[[ INPUT DATA open ]]

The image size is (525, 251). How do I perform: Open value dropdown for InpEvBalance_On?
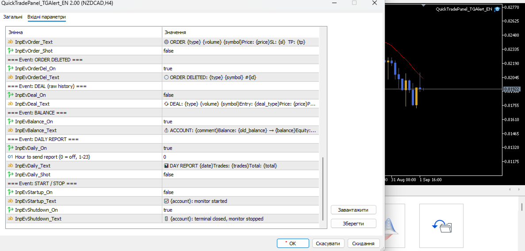(x=241, y=122)

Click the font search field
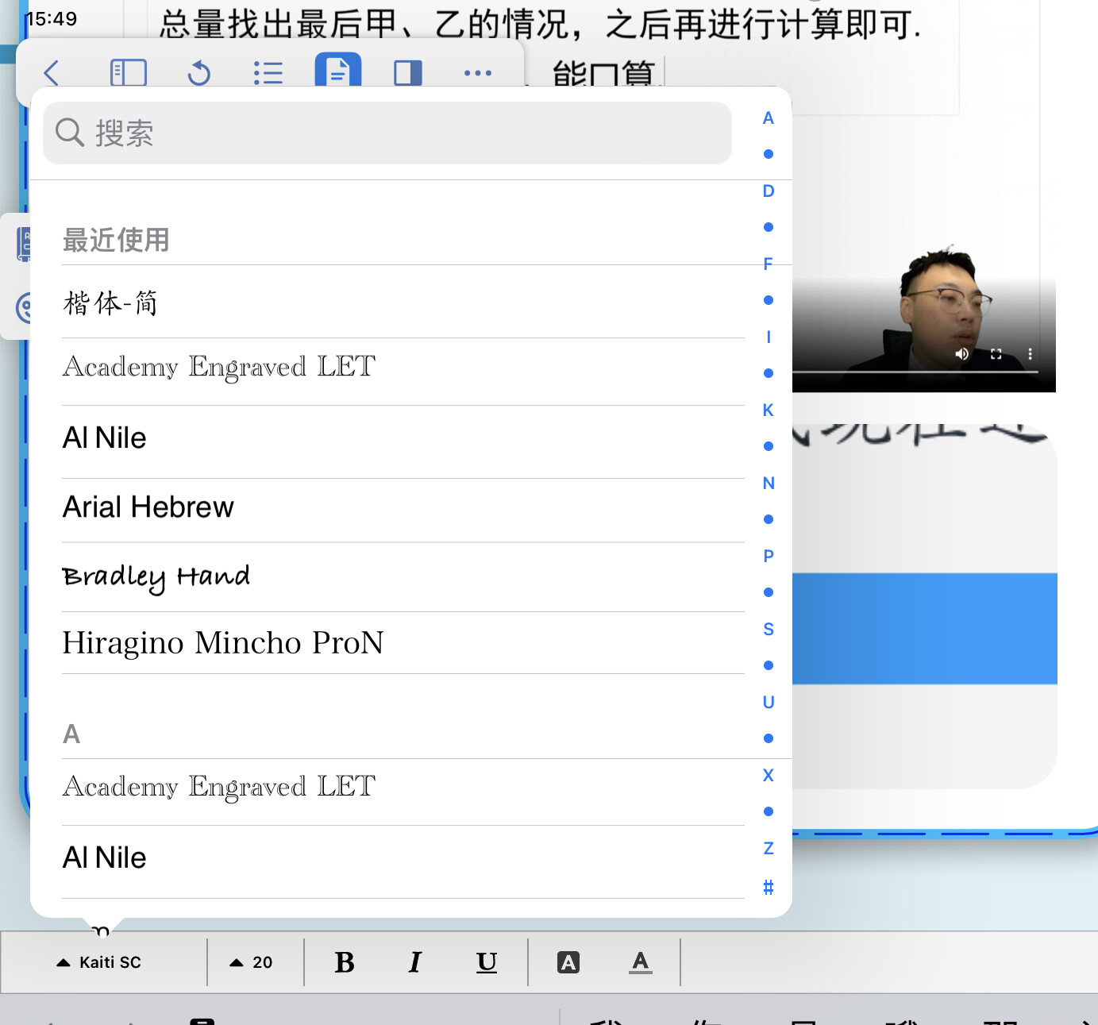pyautogui.click(x=387, y=133)
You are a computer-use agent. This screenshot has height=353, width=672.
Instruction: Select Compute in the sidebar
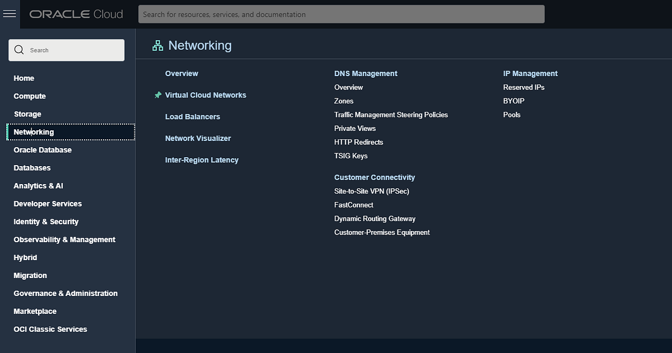point(29,96)
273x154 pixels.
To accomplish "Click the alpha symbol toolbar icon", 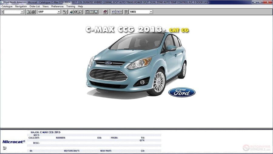I will click(x=76, y=12).
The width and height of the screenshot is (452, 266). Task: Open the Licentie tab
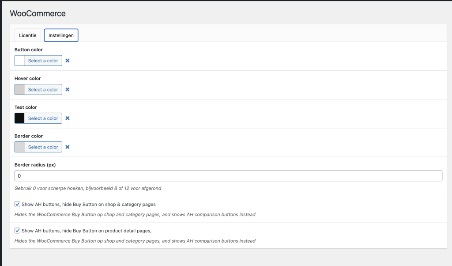[x=28, y=35]
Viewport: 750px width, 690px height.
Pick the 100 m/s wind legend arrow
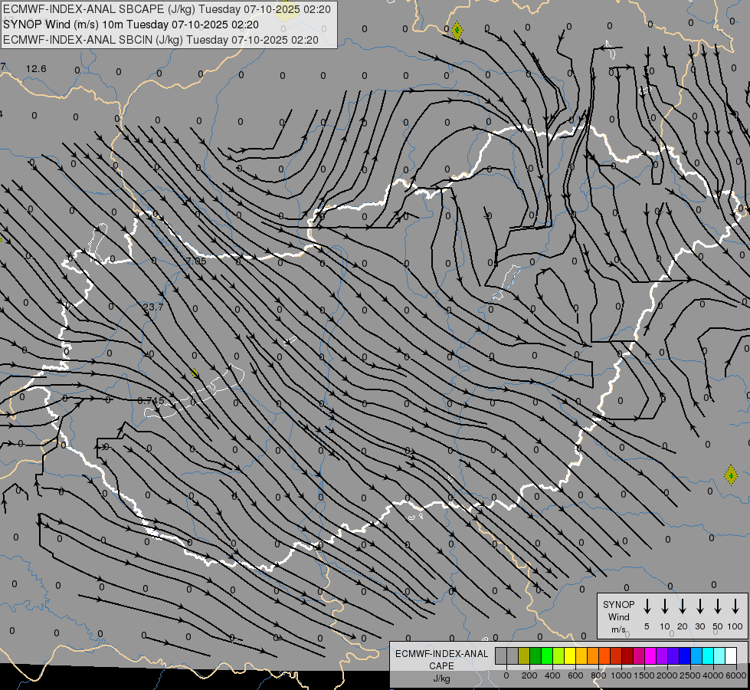[x=735, y=606]
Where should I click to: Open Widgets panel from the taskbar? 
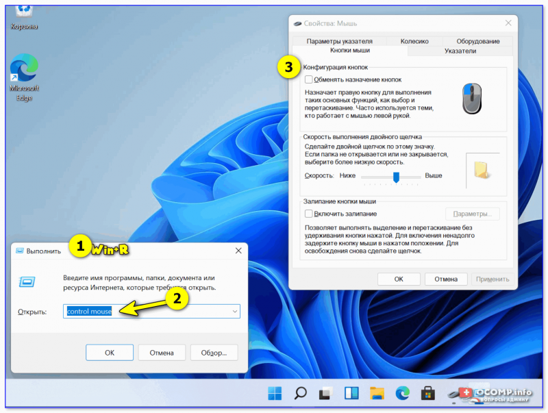(351, 394)
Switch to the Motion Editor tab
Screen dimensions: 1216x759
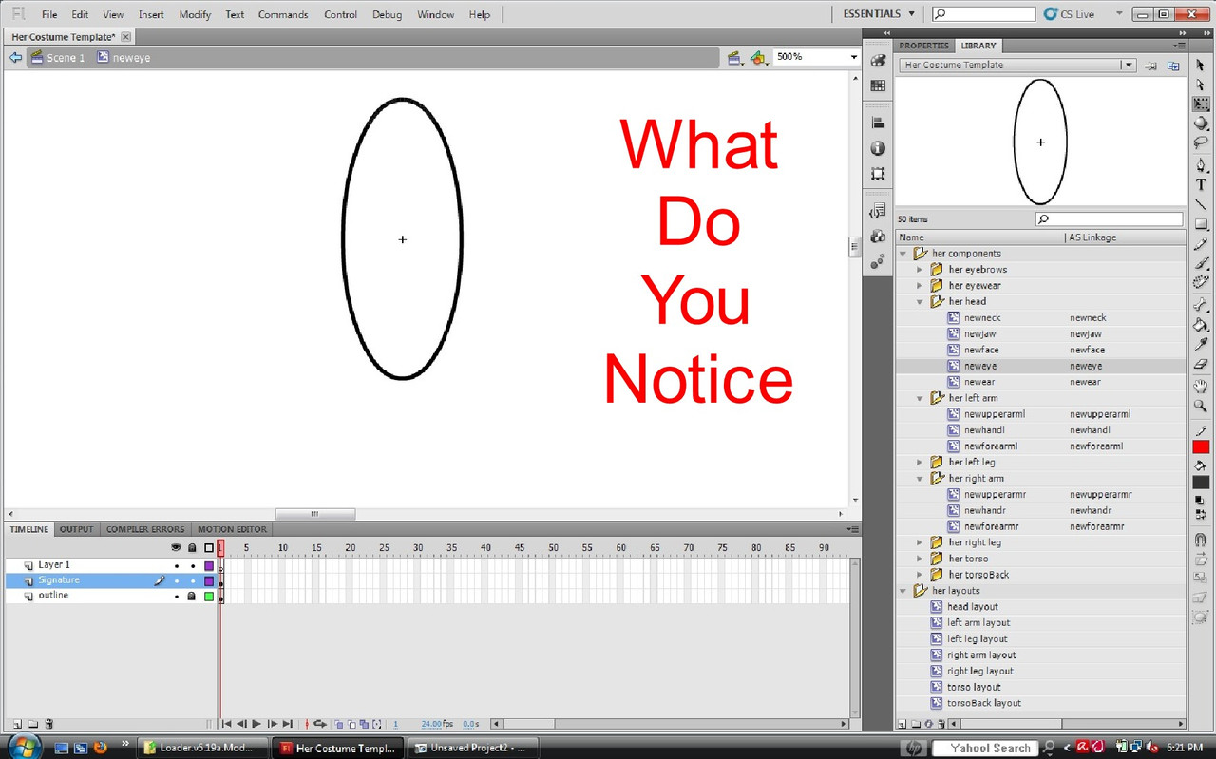pyautogui.click(x=231, y=529)
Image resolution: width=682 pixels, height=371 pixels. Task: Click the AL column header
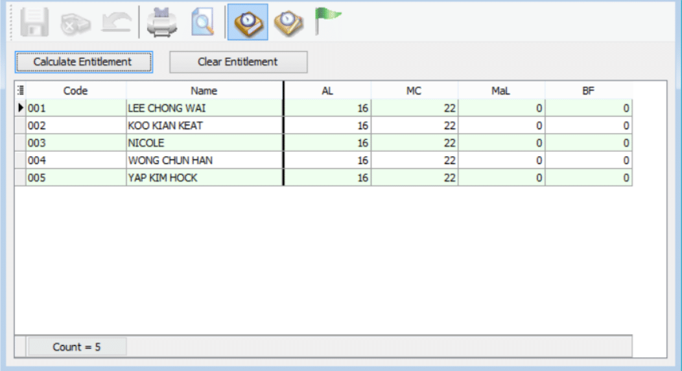click(x=327, y=91)
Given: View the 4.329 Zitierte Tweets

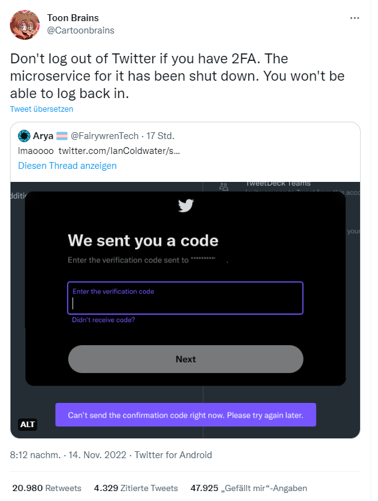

[[ INPUT DATA closed ]]

ASSIGNED TASK:
At the line containing "Switch to the Motion Editor tab", begin reproducing the entries word for word, and continue through their last line. Leave out the pictures.

PROBLEM SOLUTION:
Switch to the Motion Editor tab
Screen dimensions: 1216x759
pyautogui.click(x=231, y=529)
Image resolution: width=682 pixels, height=371 pixels. Task: Click the AL column header
click(x=327, y=91)
Given: View the 4.329 Zitierte Tweets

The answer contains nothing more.